* _WORK INSTRUCTIONS_
Would you return every entry below exactly as written, without its images?

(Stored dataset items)
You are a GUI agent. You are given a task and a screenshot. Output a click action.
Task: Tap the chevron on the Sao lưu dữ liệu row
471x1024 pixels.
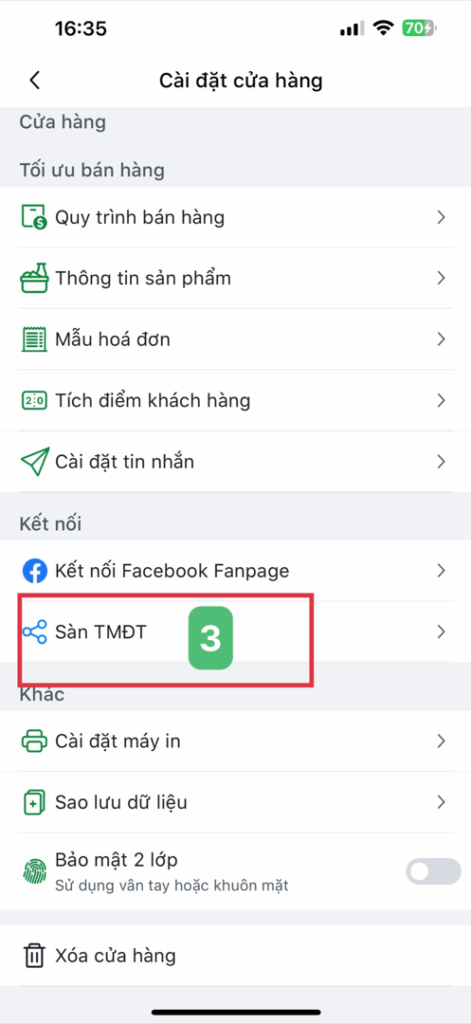click(x=442, y=802)
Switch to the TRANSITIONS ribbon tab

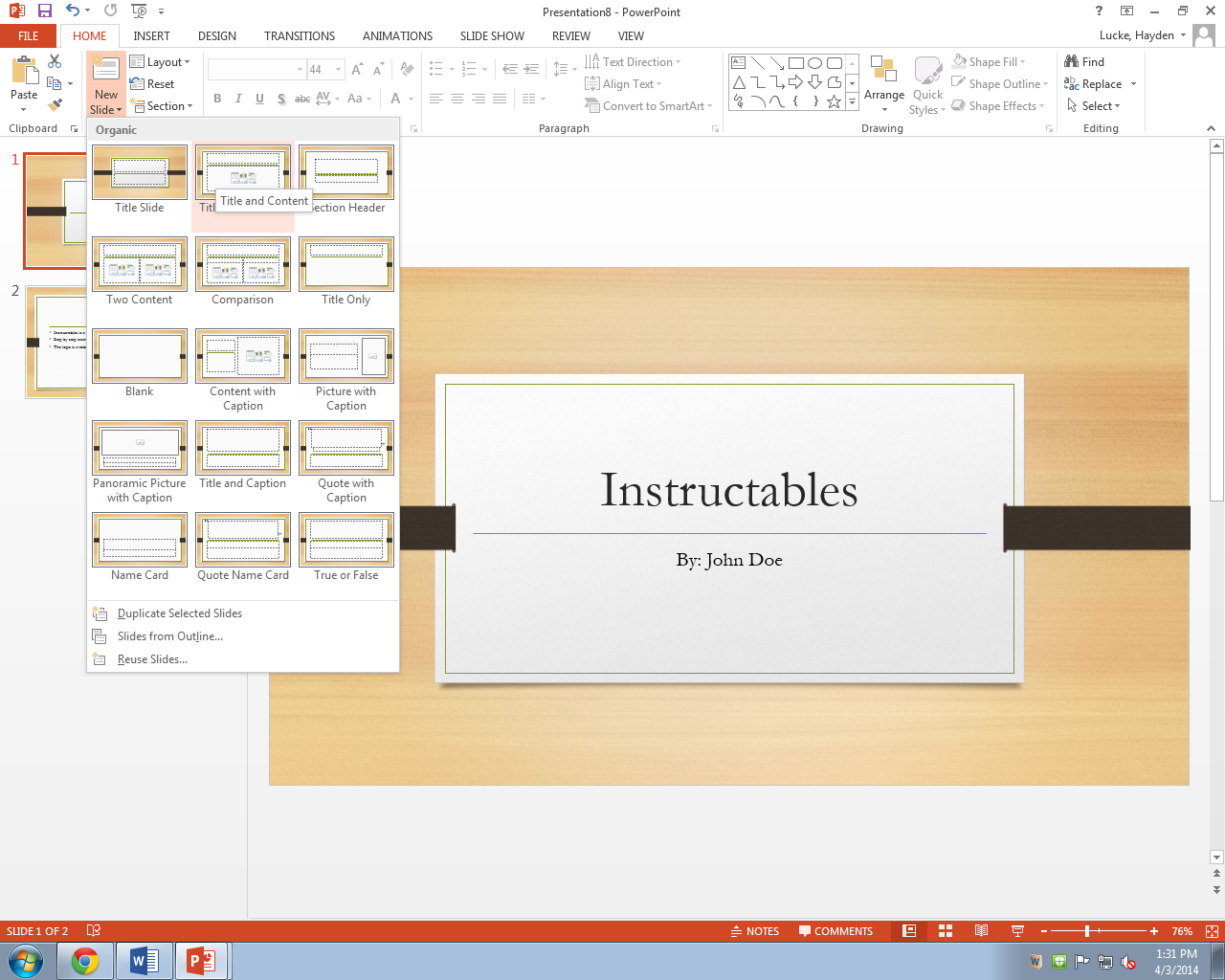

* _EXPECTED ANSWER_
You are a GUI agent. You are given a task and a screenshot. Output a click action.
Task: Tap the chevron on the Sao lưu dữ liệu row
471x1024 pixels.
click(x=442, y=802)
Switch to the TRANSITIONS ribbon tab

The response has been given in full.